Colombia’s Uribe Gains Access, Loses Credibility

Colombia’s Uribe Gains Access, Loses Credibility

BOGOTÁ, Colombia -- Barack Obama's election as U.S. president last November signaled a defeat not only for his Republican opponent, Sen. John McCain, but also for the outgoing Bush administration's strongest hemispheric ally, Colombian President Álvaro Uribe.

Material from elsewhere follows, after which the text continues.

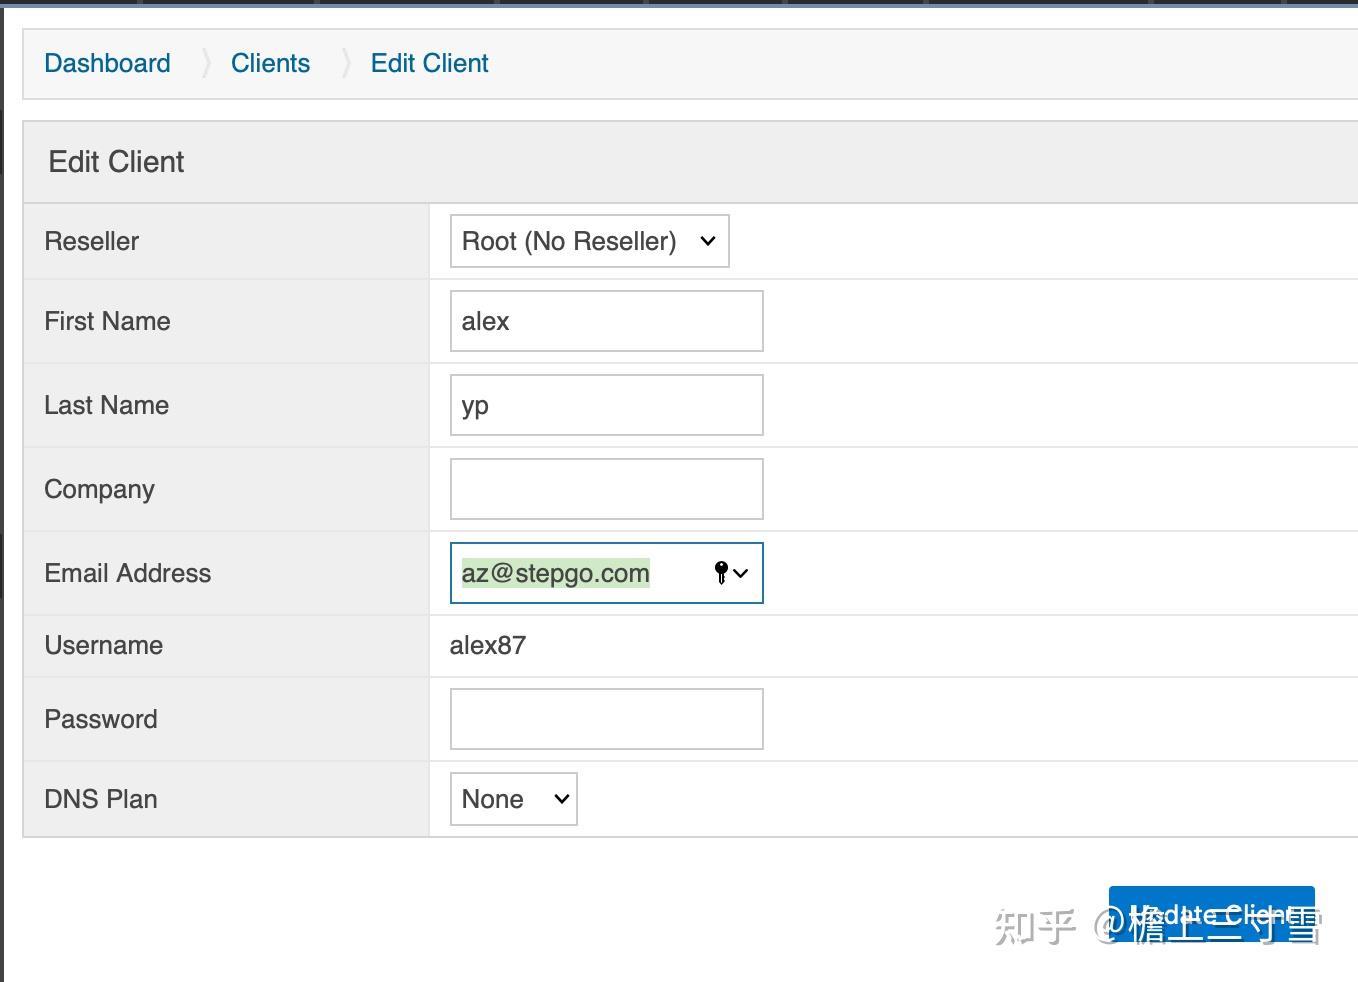Image resolution: width=1358 pixels, height=982 pixels.
Task: Click the Edit Client breadcrumb item
Action: point(429,63)
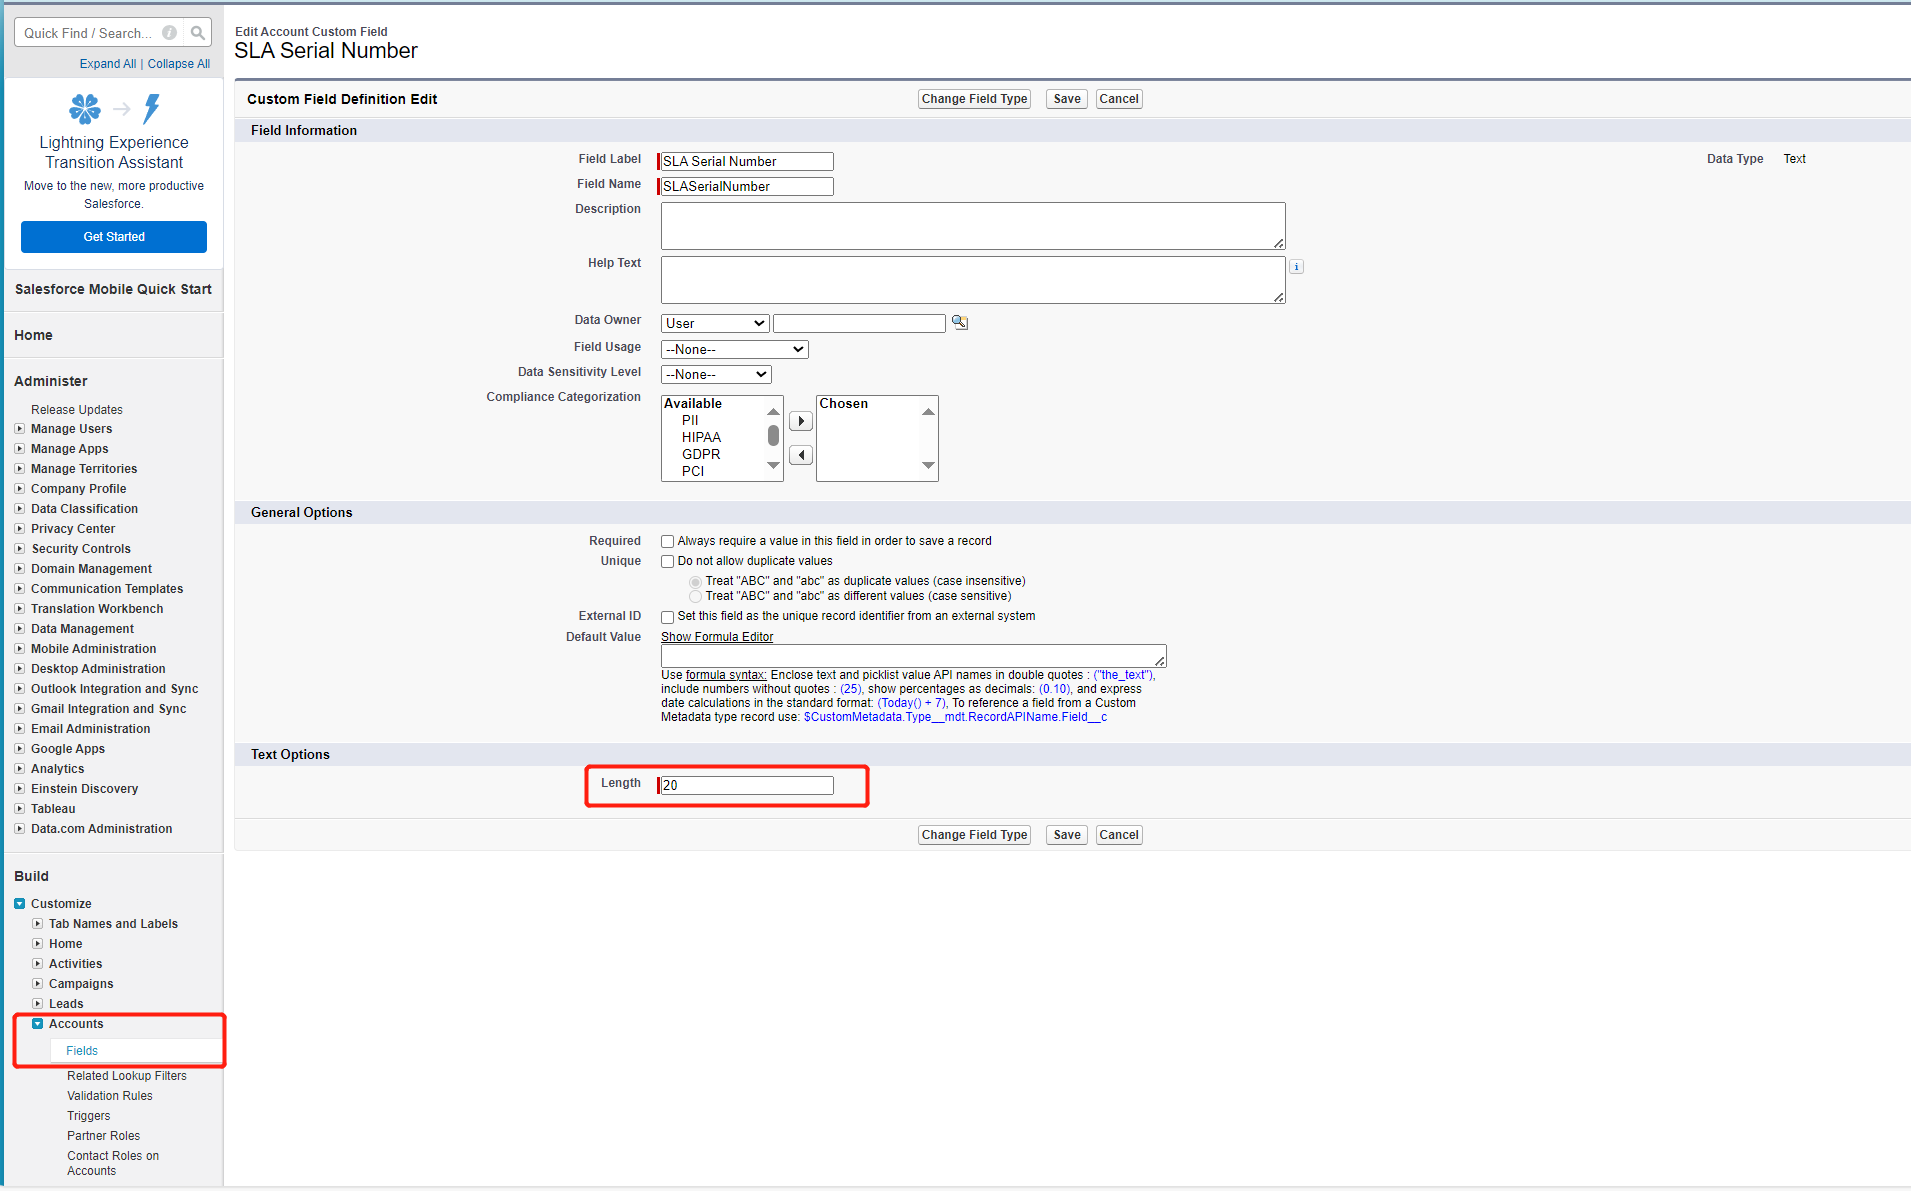
Task: Select case sensitive duplicate handling radio button
Action: 695,596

When George W. Bush left office, Uribe lost his strongest ally for the U.S.-Colombia Free Trade Agreement, whose ratification is one of Uribe's key foreign policy goals. Uribe will now travel to Washington next Monday, June 29, to try to wrench a firm commitment from President Obama to push the deal through a hostile Congress. But Colombia's continued human rights violations and an increasingly complicated constitutional bid for re-election promise to undermine Uribe's credibility.

Obama has warmed up to Uribe since his days on the campaign trail, when he characterized the U.S.-Colombia FTA as "a mockery of the very labor protections that we have insisted be included in these kinds of agreements." Overshadowed by the coverage of Obama's historic handshake with Venezuelan President Hugo Chávez at the Summit of the Americas last April was the fact that Uribe sat next to Obama at the summit's heads-of-state lunch.